We are having an amazing flush of fall strawberries this year, and the colder nights make the berries super sweet. Given the state of the economy, I feel more pressed to preserve the abundance of food growing in our garden. Making organic strawberry jam is easy, and it is one food item I can easily provide our family a year's supply of with the help of my children. This recipe makes about 5-6 cups of jam, so I like to double it. You don't need a pressure canner to can jam; just a big pot will do. You will need to purchase pectin; I like sugar-free, citrus-based Pomona's Universal Pectin.
Organic Strawberry Jam
In preparation for canning:
Sterilize your jelly jars. You can do this by placing them in boiling water or in your dishwasher. Also, heat up the rings and lids in a pot of water until little bubbles begin to appear, but do not boil. Heat a really large pot of water for canning. The jars must be completely covered by the water. Place a lid on the pot to help the water heat faster.
To make the jam:
- Pick or buy 2 quarts of berries
- Clean the berries, remove the green tops, and mash gently.
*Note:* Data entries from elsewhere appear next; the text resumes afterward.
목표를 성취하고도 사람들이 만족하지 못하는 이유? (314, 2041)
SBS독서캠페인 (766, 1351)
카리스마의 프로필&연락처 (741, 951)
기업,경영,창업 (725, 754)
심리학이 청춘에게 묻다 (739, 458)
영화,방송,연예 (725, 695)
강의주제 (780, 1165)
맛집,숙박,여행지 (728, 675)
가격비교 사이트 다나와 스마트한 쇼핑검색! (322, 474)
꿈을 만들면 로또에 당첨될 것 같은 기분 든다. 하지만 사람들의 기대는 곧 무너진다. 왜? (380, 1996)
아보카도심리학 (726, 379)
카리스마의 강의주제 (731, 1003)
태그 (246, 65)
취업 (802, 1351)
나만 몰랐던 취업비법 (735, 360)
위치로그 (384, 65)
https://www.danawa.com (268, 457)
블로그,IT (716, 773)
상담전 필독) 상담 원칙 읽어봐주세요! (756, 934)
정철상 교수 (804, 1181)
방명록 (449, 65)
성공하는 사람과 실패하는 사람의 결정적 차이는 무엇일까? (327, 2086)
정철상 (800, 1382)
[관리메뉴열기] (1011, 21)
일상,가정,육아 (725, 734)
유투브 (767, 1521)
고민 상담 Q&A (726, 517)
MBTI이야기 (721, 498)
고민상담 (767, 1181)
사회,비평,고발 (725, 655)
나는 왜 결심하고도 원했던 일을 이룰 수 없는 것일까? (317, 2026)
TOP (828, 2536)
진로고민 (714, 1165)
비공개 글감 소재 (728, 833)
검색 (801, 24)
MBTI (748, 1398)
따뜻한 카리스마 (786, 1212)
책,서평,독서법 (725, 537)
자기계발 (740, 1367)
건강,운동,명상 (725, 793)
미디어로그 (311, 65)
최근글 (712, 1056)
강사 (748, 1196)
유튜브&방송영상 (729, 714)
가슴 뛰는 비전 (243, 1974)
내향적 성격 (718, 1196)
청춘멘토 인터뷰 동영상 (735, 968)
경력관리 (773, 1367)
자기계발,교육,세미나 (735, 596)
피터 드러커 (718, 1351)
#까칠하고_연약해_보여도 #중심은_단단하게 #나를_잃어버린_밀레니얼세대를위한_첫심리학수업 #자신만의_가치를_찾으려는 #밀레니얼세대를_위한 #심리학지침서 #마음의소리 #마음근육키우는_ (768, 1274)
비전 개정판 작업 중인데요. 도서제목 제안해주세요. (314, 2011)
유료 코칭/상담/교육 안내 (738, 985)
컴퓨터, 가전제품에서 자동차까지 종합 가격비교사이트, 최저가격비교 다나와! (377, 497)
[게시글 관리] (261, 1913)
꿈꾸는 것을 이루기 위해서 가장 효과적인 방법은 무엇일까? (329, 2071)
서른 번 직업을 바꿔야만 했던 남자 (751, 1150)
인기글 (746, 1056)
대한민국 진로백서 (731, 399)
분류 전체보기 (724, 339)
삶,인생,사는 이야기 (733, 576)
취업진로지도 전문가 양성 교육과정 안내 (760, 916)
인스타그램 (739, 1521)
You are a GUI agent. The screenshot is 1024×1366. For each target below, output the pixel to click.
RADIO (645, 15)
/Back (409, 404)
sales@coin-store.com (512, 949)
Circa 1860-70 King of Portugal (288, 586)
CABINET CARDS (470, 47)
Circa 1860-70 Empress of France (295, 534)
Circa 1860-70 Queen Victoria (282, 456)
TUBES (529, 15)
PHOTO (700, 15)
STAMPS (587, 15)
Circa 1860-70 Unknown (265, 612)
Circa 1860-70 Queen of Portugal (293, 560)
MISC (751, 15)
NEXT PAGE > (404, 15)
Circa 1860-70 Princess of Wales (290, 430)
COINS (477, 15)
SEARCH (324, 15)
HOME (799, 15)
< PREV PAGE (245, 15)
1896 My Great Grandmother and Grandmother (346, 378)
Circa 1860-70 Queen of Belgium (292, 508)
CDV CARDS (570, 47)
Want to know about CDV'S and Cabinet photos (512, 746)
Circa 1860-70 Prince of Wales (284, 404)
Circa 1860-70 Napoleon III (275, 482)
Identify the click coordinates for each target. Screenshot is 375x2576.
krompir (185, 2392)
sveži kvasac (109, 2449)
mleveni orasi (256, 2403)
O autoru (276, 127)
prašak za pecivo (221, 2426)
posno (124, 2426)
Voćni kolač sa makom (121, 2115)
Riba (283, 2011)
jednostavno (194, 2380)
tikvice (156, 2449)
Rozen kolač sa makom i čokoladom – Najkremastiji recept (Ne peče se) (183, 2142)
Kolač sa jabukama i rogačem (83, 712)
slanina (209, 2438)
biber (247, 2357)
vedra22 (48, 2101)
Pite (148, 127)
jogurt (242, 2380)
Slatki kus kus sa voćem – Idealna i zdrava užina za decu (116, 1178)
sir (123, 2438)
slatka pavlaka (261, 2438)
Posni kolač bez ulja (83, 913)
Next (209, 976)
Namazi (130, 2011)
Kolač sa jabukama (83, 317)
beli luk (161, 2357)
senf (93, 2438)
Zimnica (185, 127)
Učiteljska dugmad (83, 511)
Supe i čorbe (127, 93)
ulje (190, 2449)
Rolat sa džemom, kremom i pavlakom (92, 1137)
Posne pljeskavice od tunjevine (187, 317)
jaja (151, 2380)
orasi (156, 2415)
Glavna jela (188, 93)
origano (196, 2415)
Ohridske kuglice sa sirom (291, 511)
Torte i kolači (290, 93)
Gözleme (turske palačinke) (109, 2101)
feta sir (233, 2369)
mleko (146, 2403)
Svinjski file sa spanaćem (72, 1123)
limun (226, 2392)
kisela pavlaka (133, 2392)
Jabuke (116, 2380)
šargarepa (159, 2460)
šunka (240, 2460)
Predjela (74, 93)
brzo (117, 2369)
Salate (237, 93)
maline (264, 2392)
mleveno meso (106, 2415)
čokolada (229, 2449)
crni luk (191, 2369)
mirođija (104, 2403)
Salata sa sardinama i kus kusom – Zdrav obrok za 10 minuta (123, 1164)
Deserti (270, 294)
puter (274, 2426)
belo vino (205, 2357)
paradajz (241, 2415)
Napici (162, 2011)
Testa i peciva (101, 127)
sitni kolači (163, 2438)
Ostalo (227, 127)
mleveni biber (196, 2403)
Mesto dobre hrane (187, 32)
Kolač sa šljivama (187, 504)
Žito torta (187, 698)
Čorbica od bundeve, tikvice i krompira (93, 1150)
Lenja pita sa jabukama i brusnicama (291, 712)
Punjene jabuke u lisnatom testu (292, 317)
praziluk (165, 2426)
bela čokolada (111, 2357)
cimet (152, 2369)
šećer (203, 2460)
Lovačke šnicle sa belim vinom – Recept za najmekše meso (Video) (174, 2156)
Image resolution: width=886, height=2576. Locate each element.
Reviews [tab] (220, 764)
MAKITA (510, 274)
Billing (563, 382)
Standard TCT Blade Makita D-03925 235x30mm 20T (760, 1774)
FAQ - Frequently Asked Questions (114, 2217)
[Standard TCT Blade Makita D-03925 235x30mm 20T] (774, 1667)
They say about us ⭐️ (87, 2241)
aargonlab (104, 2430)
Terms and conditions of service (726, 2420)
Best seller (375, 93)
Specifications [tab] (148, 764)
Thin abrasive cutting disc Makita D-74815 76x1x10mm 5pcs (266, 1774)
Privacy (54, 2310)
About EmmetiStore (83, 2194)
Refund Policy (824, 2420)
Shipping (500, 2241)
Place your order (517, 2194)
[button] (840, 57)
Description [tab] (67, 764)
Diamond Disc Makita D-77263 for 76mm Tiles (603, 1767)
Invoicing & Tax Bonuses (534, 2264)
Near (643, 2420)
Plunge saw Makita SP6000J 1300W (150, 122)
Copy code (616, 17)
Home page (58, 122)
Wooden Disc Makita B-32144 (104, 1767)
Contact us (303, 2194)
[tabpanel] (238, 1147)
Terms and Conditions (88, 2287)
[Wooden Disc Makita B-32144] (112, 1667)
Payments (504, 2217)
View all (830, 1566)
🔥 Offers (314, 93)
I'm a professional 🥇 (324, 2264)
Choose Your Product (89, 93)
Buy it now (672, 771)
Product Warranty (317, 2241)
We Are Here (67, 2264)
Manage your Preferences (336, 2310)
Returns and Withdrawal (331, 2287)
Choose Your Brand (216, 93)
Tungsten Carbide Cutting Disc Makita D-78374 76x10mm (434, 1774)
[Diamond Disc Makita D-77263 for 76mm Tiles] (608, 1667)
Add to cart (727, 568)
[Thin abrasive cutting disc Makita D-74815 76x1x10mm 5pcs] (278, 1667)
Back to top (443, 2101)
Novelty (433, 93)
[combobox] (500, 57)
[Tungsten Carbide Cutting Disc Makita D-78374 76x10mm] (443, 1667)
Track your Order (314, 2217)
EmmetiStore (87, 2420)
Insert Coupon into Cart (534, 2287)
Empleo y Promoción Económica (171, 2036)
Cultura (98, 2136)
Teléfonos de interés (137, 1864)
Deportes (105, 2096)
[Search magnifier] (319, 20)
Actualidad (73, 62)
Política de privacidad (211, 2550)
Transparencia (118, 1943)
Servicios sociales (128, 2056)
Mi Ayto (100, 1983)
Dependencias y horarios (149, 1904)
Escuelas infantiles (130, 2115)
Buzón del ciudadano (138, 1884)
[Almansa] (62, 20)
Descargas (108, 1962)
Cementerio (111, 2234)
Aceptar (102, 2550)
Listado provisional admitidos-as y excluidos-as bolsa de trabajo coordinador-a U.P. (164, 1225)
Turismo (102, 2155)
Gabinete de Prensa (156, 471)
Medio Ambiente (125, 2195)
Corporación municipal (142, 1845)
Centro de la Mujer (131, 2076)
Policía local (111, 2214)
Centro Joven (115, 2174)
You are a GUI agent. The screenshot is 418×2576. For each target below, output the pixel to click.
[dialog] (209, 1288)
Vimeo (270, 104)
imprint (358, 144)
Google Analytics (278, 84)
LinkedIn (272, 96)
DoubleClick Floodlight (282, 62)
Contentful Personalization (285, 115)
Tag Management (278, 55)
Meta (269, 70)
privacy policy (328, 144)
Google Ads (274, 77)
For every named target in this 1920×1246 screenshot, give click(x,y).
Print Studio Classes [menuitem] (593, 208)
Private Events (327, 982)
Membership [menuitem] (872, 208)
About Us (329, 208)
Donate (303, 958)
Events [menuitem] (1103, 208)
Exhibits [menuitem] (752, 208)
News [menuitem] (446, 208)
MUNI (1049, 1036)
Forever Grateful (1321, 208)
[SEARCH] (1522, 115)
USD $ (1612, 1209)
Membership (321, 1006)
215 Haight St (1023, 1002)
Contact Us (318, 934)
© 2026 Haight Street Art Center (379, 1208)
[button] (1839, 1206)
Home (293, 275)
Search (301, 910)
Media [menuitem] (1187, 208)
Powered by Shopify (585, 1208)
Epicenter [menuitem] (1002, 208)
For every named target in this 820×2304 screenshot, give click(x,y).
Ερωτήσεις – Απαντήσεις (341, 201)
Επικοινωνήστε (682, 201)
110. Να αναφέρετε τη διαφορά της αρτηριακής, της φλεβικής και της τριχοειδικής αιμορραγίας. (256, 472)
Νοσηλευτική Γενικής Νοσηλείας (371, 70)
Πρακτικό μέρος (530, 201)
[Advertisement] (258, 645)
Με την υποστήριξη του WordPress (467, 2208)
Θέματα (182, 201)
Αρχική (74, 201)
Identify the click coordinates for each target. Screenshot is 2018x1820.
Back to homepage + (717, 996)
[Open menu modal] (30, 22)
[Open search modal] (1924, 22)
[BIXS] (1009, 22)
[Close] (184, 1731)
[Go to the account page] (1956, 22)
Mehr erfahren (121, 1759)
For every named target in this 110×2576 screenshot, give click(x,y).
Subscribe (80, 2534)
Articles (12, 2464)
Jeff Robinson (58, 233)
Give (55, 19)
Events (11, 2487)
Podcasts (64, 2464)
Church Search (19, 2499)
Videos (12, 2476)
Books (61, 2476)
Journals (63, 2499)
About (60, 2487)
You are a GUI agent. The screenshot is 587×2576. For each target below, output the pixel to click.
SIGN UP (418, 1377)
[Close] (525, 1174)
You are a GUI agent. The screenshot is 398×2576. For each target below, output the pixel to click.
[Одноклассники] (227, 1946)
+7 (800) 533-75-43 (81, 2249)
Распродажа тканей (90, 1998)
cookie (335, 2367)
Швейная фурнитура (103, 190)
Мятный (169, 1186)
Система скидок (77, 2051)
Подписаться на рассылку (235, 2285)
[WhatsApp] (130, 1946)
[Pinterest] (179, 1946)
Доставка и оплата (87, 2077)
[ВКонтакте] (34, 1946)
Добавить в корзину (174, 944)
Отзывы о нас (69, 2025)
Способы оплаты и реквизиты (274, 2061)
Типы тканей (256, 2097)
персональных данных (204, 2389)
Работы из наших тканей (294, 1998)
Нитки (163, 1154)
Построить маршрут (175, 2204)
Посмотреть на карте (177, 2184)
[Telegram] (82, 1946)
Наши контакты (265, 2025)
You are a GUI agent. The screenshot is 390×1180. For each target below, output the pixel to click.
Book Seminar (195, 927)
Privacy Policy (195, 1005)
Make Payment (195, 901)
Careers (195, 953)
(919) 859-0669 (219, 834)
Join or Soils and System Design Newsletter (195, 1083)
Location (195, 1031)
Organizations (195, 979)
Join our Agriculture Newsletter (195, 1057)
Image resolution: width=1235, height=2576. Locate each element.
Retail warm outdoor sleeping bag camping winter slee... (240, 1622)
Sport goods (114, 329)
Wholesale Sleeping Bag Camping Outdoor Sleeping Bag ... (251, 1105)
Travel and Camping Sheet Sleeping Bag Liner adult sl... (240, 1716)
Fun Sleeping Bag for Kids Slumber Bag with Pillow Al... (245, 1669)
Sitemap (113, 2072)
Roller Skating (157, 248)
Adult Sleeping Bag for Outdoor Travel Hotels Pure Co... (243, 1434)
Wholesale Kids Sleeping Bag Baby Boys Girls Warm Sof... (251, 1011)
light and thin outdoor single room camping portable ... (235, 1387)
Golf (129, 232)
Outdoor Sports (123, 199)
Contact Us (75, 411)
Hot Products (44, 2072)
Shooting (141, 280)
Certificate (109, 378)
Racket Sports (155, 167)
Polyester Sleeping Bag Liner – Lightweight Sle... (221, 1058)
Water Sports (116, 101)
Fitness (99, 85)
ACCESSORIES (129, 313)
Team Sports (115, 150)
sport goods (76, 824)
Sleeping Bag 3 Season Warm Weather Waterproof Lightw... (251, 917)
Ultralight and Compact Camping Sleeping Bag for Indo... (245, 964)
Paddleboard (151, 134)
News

- Add 2 teaspoons of calcium water (included in pectin package) to mashed berries
In a separate bowl combine:
- 1/2-1 cup honey, 3/4 cup-2 cup organic sugar, or the equivalents of stevia, sucanat, or maple syrup (the amount of sweetner should be adjusted for the sweetness of the berries you are using. I used one cup of sugar).
- 2 teaspoons pectin powder
Bring mashed fruit to a boil. Add pectin/sweetner mixture. Stir vigorously for two minutes, return to a boil, then remove from heat.
Canning the jam:
- Fill each jar to 1/2 inch from the top. Wipe the rims clean, then add the lids and screw tops.
- Place jars in the big pot of boiling water so that they are completely covered. Boil for 5 minutes (add 1 minute for every 1000 feet of elevation above sea level).
- Let jars completely cool. The jam will not solidify until cool. Check lids to make sure they are sealed/sucked down.
We estimate we have saved our family $70 by canning a dozen jars of organic strawberry jam. Even better, we know where the strawberries were grown and the hands that have tended and harvested the fruit from start to finish. My daughter ate four pieces of toast and our homemade jam for breakfast this morning!